Load Scheduling with Average Latency Feedback

Introduction

This policy detects traffic overloads and cascading failure build-up by comparing the real-time latency with a historical average. A gradient controller calculates a proportional response to limit the accepted token (or request) rate. The token rate is reduced by a multiplicative factor when the service is overloaded, and increased by an additive factor while the service is no longer overloaded.

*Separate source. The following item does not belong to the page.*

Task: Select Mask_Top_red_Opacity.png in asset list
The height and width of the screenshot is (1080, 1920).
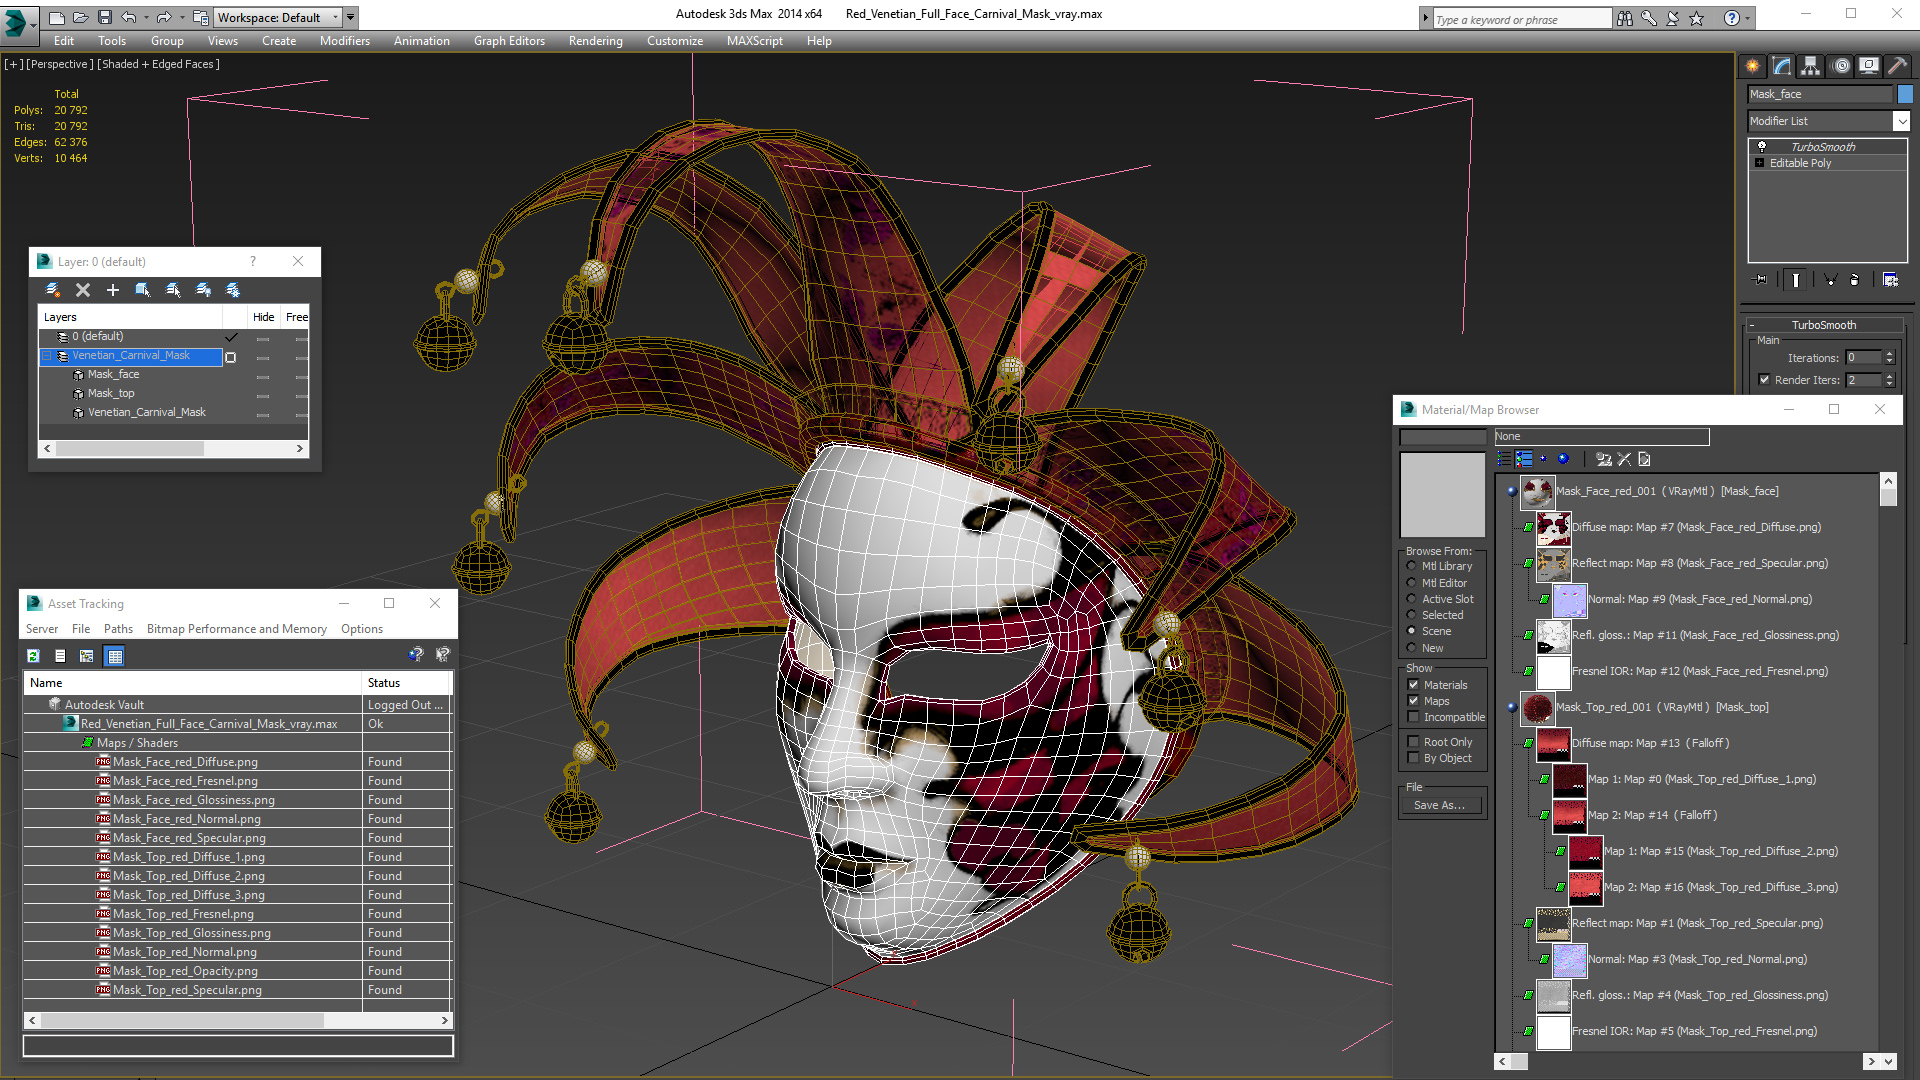Action: [185, 971]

At a high level, this policy works as follows:

  • Latency trend-based overload detection: A Flux Meter is used to gather latency metrics from a service control point. The historical latency over a large time window (30 minutes by default) is used to establish a long-term trend that can be compared to the current latency to detect overloads.
  • Gradient Controller: Set point latency and current latency signals are fed to the gradient controller that calculates the proportional response to adjust the accepted token rate (Control Variable).
  • Integral Optimizer: When the service is detected to be in the normal state, an integral optimizer is used to additively increase the accepted token rate of the service in each execution cycle of the circuit. This measured approach prevents accepting all the traffic at once after an overload, which can again lead to an overload.
  • Load Scheduler: The accepted token rate at the service is throttled by a weighted-fair queuing scheduler. The output of the adjustments to accepted token rate made by gradient controller and optimizer logic are translated to a load multiplier that is synchronized with Aperture Agents through etcd. The load multiplier adjusts (increases or decreases) the token bucket fill rates based on the incoming token rate observed at each agent.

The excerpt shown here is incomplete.